En 1974, une bande de ministres emmenée par Giscard décide de la construction d’une centrale atomique à Gravelines. Quatre réacteurs y sont initialement prévus. Mais en 1979, suite à la révolution islamique en Iran, les deux réacteurs destinés à un pays devenu infréquentable finiront plutôt sur la côte nordiste.
Un mouvement antinucléaire timide
La décennie 1970 est celle de la nucléarisation massive de la France. Mais aussi, dans la continuité de 1968, le théâtre d’un mouvement antinucléaire déterminé : des syndicalistes autogestionnaires chrétiens côtoient un mouvement écolo naissant, des trotskystes armés, des maos, ou des non-violents. À Plogoff, les Bretons repoussent l’atome de l’État central. À Chooz-Vireux dans les Ardennes, les ouvriers licenciés et promis à bosser dans une future centrale s’allient aux autonomes parisiens pour repousser les blindés. À Creys-Malville, les manifs contre Superphénix font un mort du côté antinucléaire et une amputation du côté de la flicaille. En 1982, le chantier essuie cinq tirs de roquettes qui manquent de peu le cœur du réacteur.
Dans le Nord par contre, pas grand chose. « À Gravelines, dans les manifs, on n’a jamais dépassé les 5 000 personnes quand à La Hague on était plusieurs centaines de milliers », se souvient Alain Vaillant de Nord Nature. Une fois, en 1977, une manif arrive tout de même jusqu’au chantier. Les gens abattent les clôtures jusqu’à l’arrivée des CRS. En 1980, une marche pacifique s’organise quasi clandestinement à la Maison de la Nature de l’Environnement (MNE) à Lille. C’est qu’il faut tenir à distance les apprentis notables des futures organisations écolos qui expérimentent déjà la cogestion du désastre. Ainsi en est-il de Pierre Radanne, premier directeur de la MNE : « À l’arrivée d’une marche de plusieurs jours entre Lille et Gravelines, Radanne négociait l’implantation de la centrale avec Denvers, le maire et député PS de Gravelines, grand promoteur du nucléaire dans son parti. On avait mis un haut-parleur dans son bureau. C’était à pleurer », se rappelle Alain Vaillant.
L’impasse de l’imaginaire industriel
Pour ce militant antinucléaire, depuis la fin des années 1970, la propagande d’EDF est une vraie massue : « Pendant dix ans, à Steenwerck, on a organisé un marché artisanal, notamment sur les énergies douces. Quand 5 000 personnes passaient nous voir, tous les ans, EDF accueillait 20 000 personnes pour visiter la centrale. Et il y avait beaucoup de scolaires ». Si on y ajoute un paysage politique dominé par des partis « socialiste » et « communiste » soumis au progrès atomique, le mouvement antinucléaire fait clairement office de petit poucet.

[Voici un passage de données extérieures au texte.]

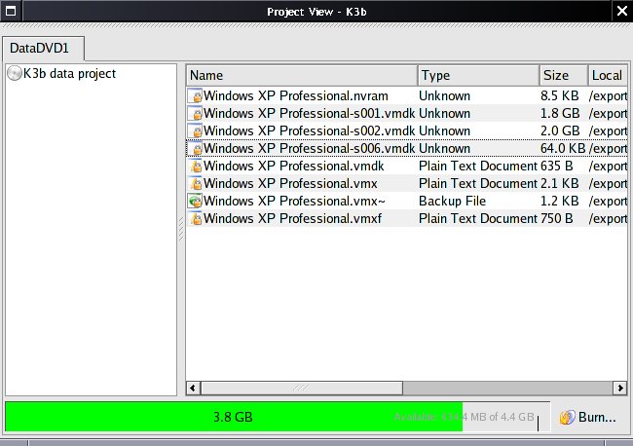Click the Professional.vmx file icon
The width and height of the screenshot is (633, 446).
point(195,184)
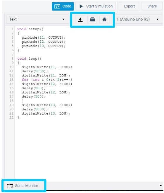Open the debugger bug icon

coord(104,19)
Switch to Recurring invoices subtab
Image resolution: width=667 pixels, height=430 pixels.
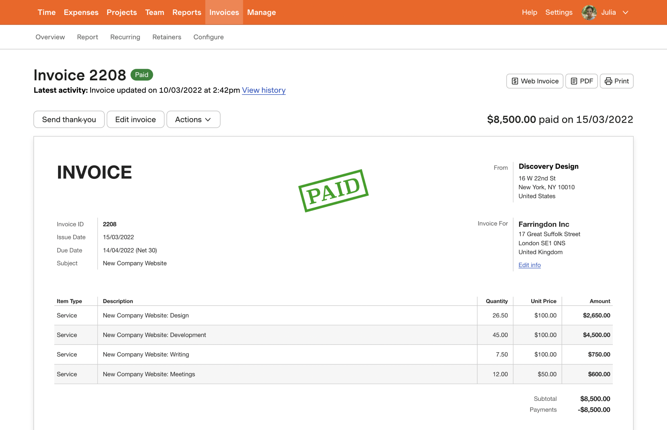pos(125,37)
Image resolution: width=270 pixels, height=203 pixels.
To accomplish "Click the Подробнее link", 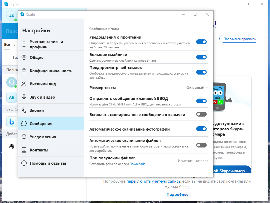I will [x=177, y=195].
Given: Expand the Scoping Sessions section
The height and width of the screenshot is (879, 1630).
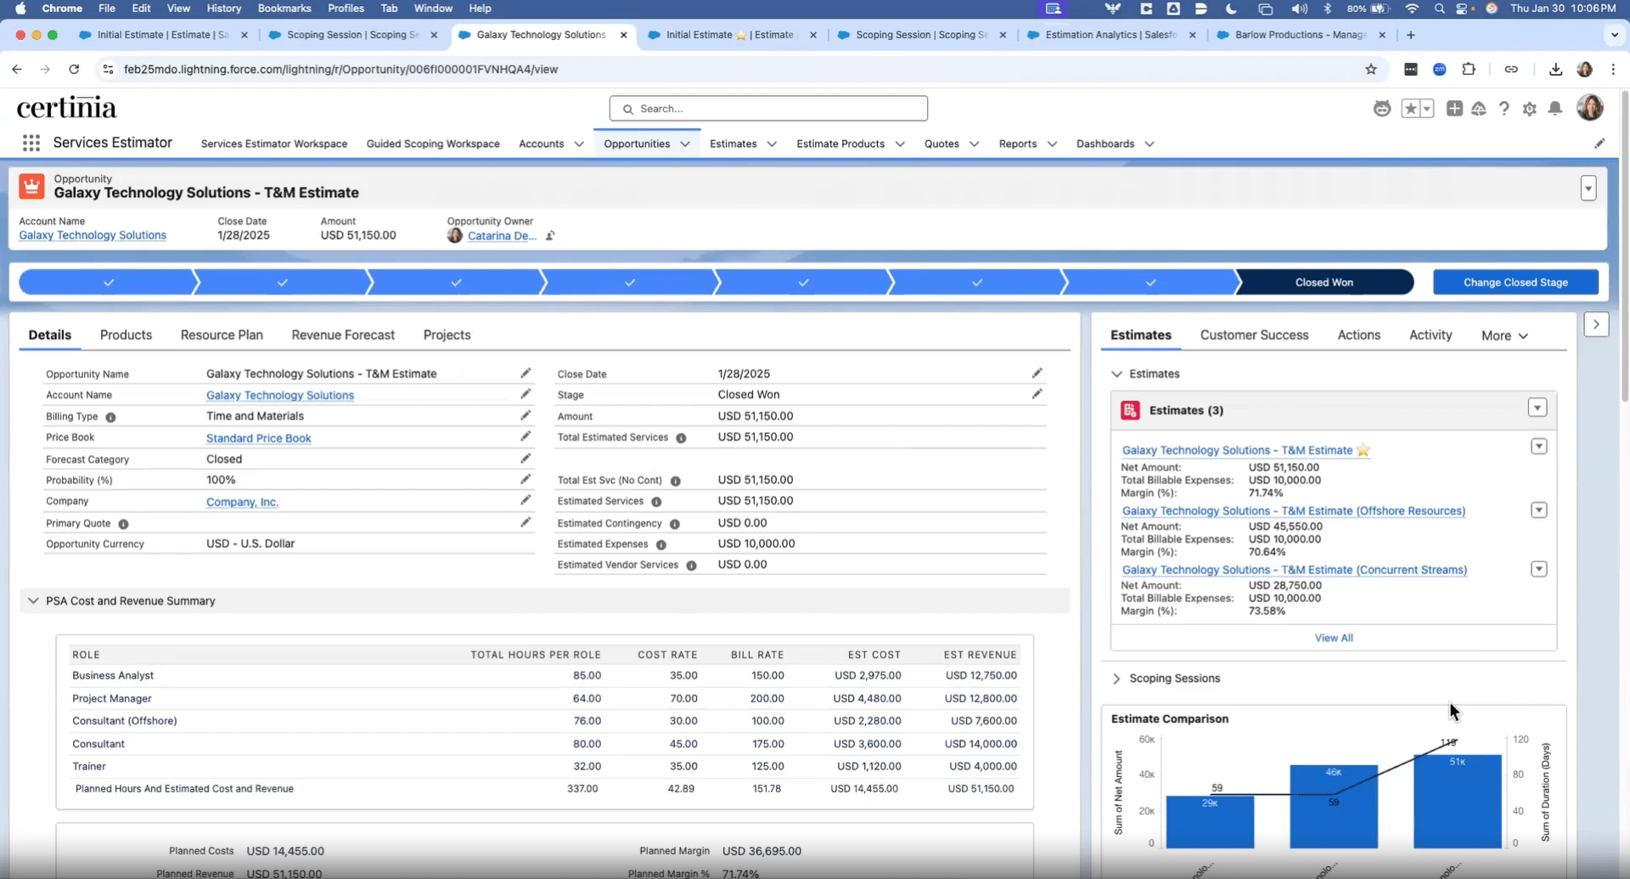Looking at the screenshot, I should pos(1116,679).
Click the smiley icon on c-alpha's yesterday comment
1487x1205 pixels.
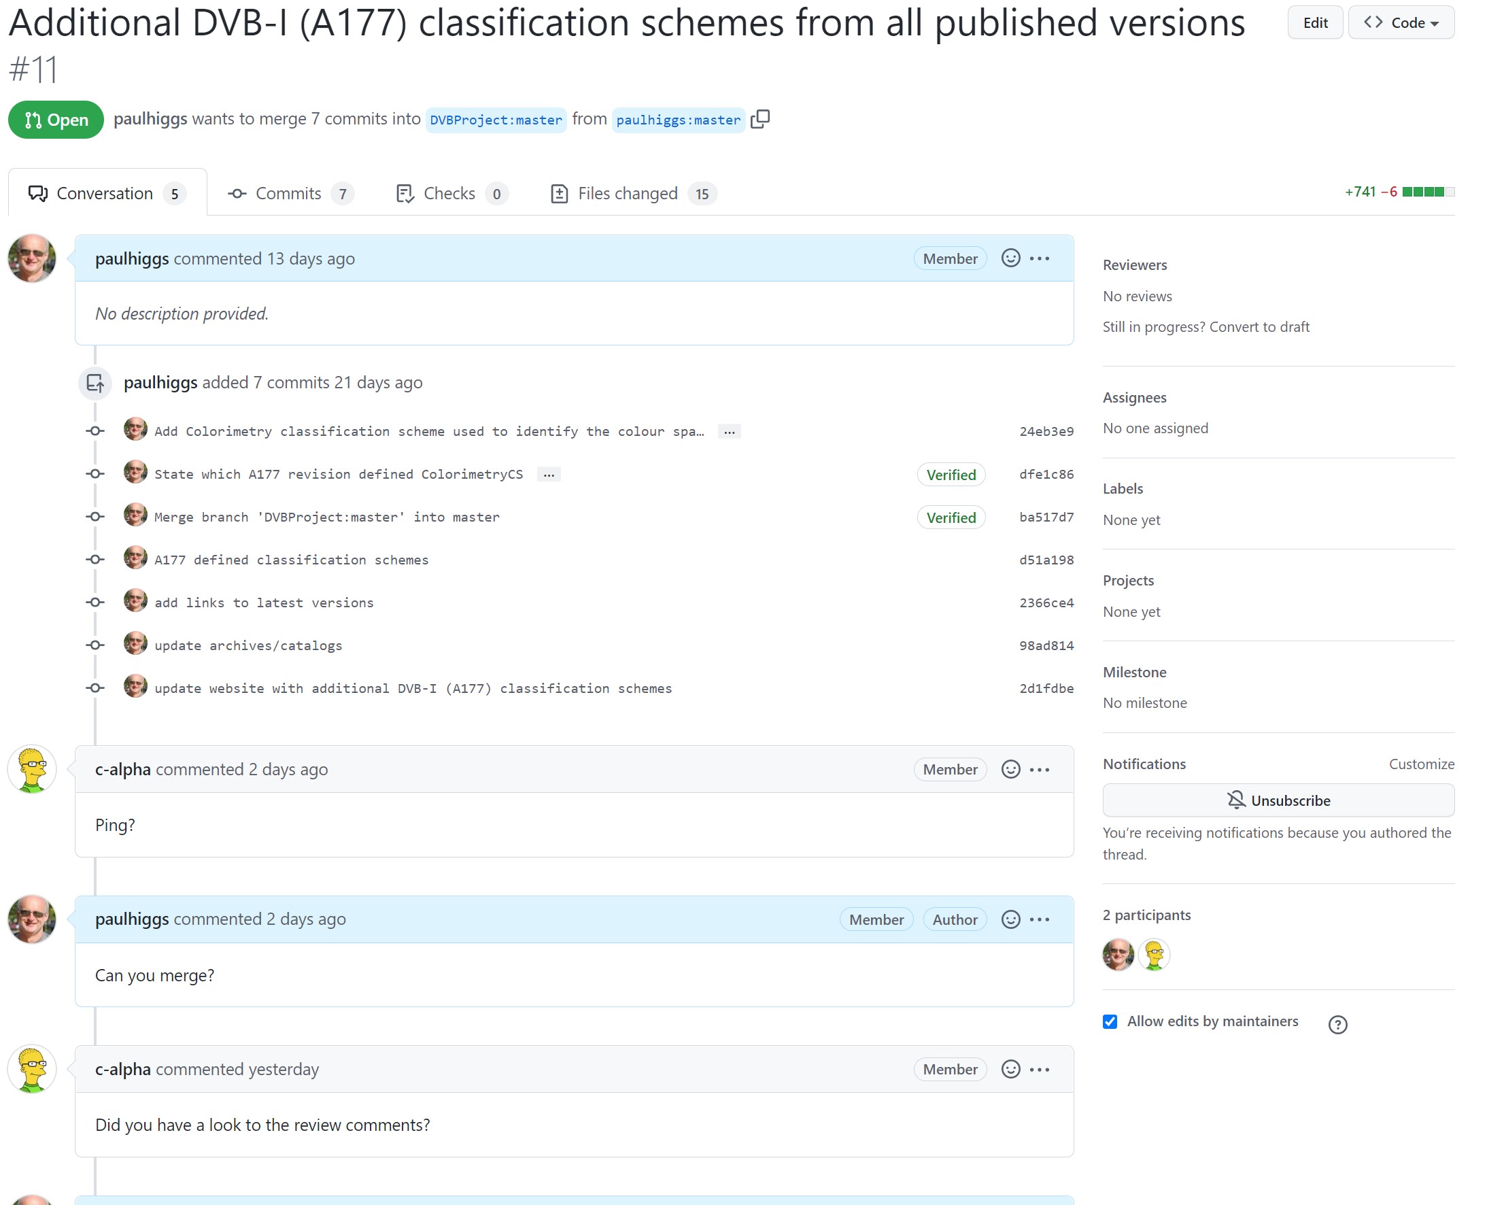click(x=1010, y=1069)
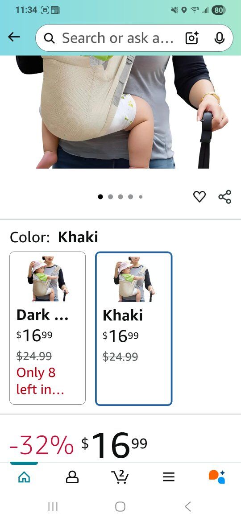
Task: Tap Android recent apps navigation button
Action: point(53,507)
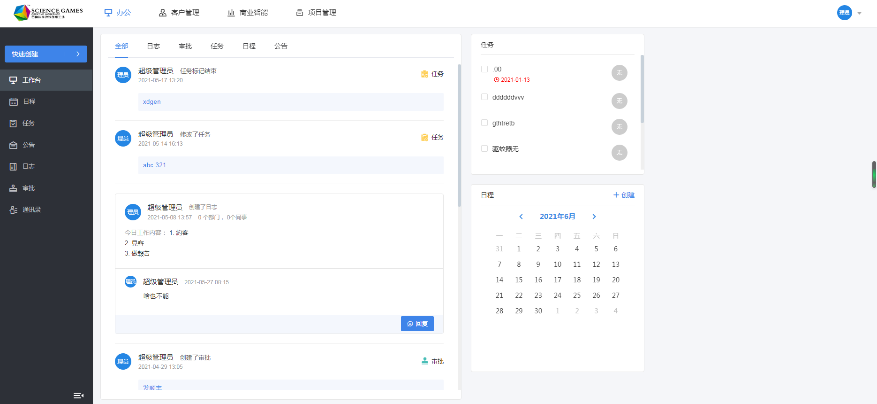Image resolution: width=877 pixels, height=404 pixels.
Task: Open 客户管理 in top navigation
Action: pos(179,13)
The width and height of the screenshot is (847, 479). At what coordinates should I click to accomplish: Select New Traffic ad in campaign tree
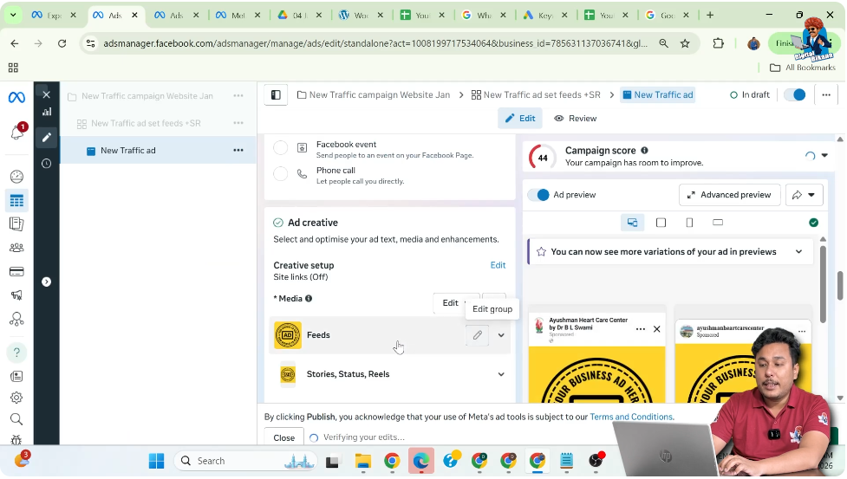point(127,151)
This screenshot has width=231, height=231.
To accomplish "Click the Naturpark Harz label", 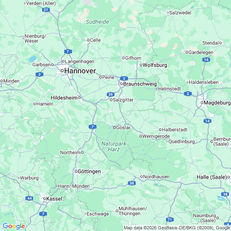I will pyautogui.click(x=114, y=146).
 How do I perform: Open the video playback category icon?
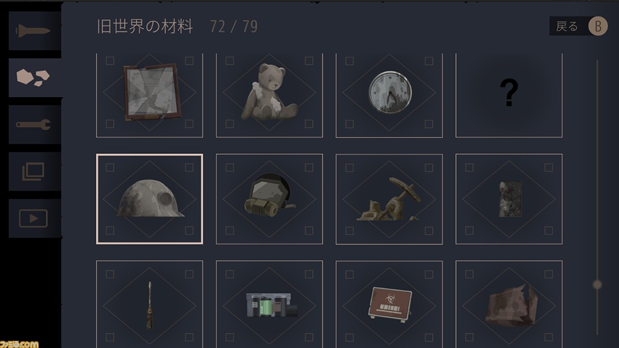(x=34, y=218)
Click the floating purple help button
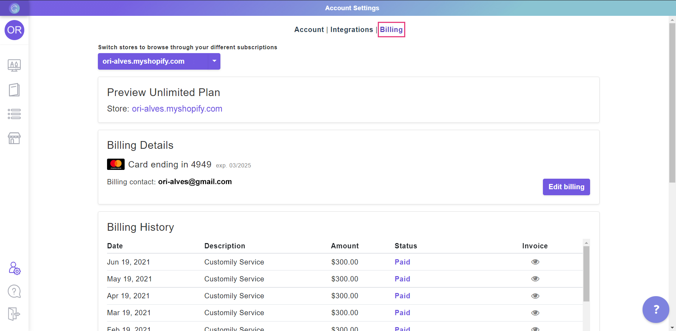The width and height of the screenshot is (676, 331). tap(656, 310)
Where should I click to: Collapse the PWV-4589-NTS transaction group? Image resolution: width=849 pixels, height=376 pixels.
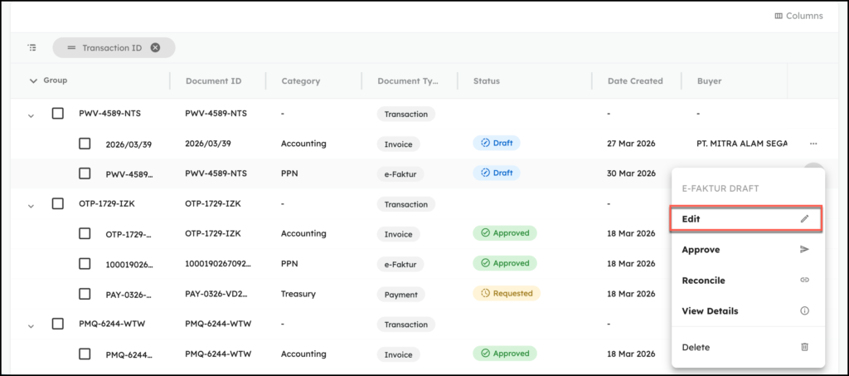pos(32,115)
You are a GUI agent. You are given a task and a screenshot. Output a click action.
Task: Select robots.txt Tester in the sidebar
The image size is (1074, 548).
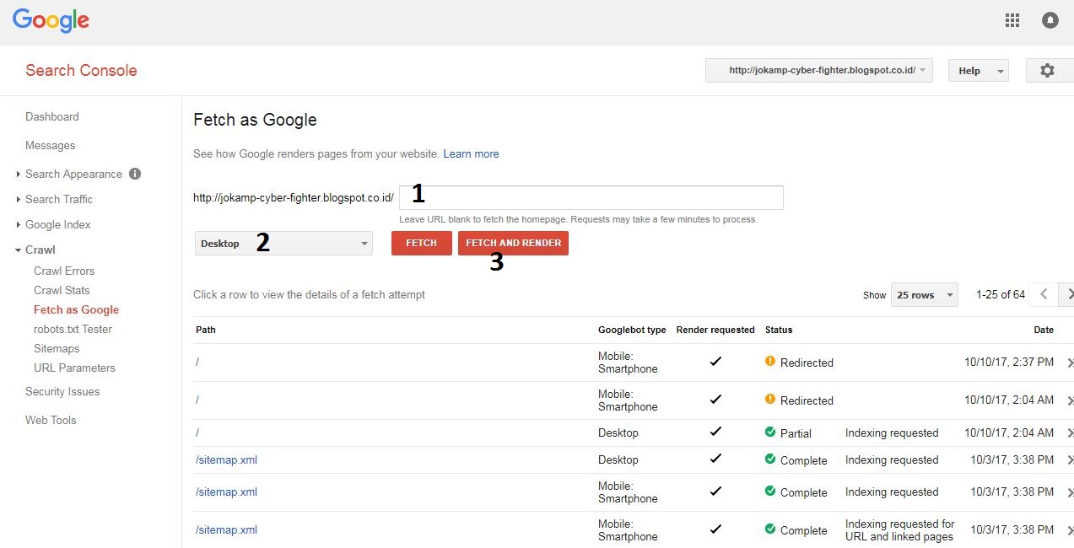coord(73,329)
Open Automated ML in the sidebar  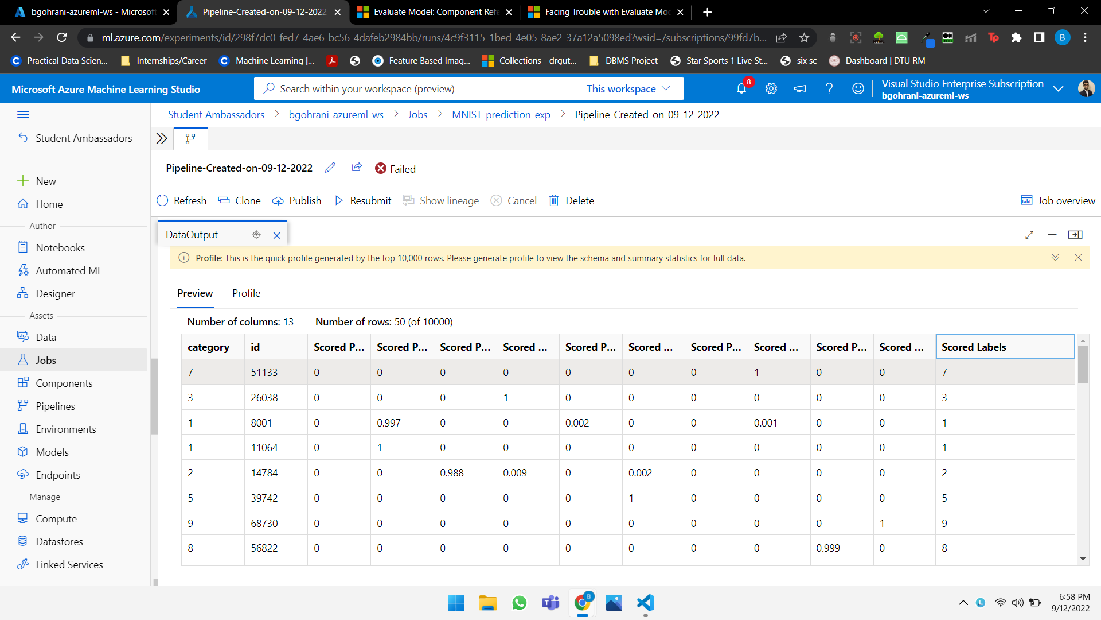68,270
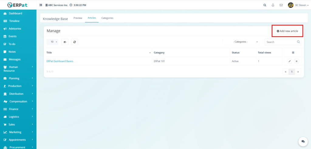The height and width of the screenshot is (149, 311).
Task: Open the table column options menu icon
Action: coord(293,53)
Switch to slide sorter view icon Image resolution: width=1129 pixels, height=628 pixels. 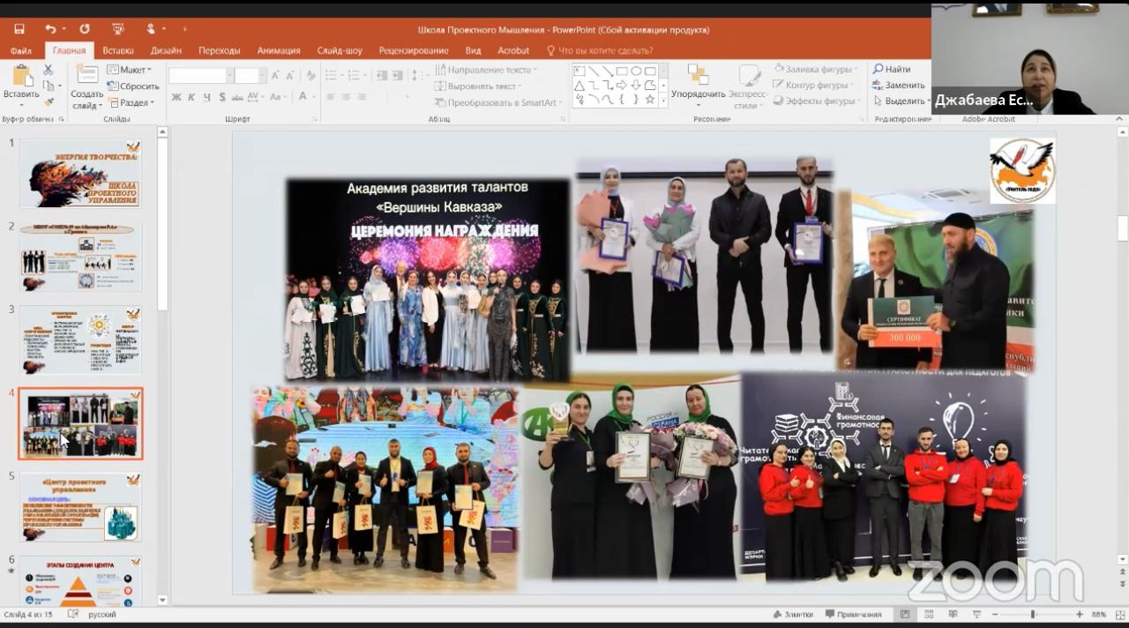(926, 614)
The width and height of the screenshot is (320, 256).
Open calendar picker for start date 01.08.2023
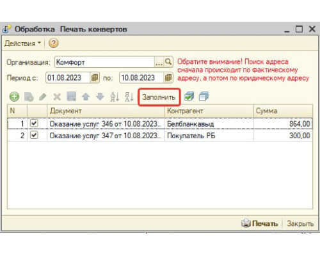(95, 77)
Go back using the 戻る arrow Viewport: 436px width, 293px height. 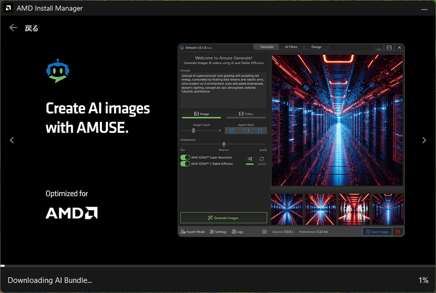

Dans la région, la faiblesse du mouvement antinucléaire peut s’appréhender culturellement : « Quand nous on disait que le nucléaire c’était sale, les gens crevaient encore dans les mines avec les poumons noircis. Alors, le nucléaire bénéficiait d’une image propre. Et puis à l’époque, refuser de descendre à la mine, c’était être une poule mouillée. Il y a une sorte de fatalité, notamment vers Dunkerque où il y a déjà beaucoup d’usines. »
Si dans le Nord-Pas de Calais nos cerveaux sont indéniablement colonisés par le travail et la saleté industrielle, aux nucléocrates, il faudra probablement opposer autre chose qu’un seul imaginaire de sobriété énergétique et d’alternatives. Et peut-être renouer avec une opposition matérielle à cette société nucléaire.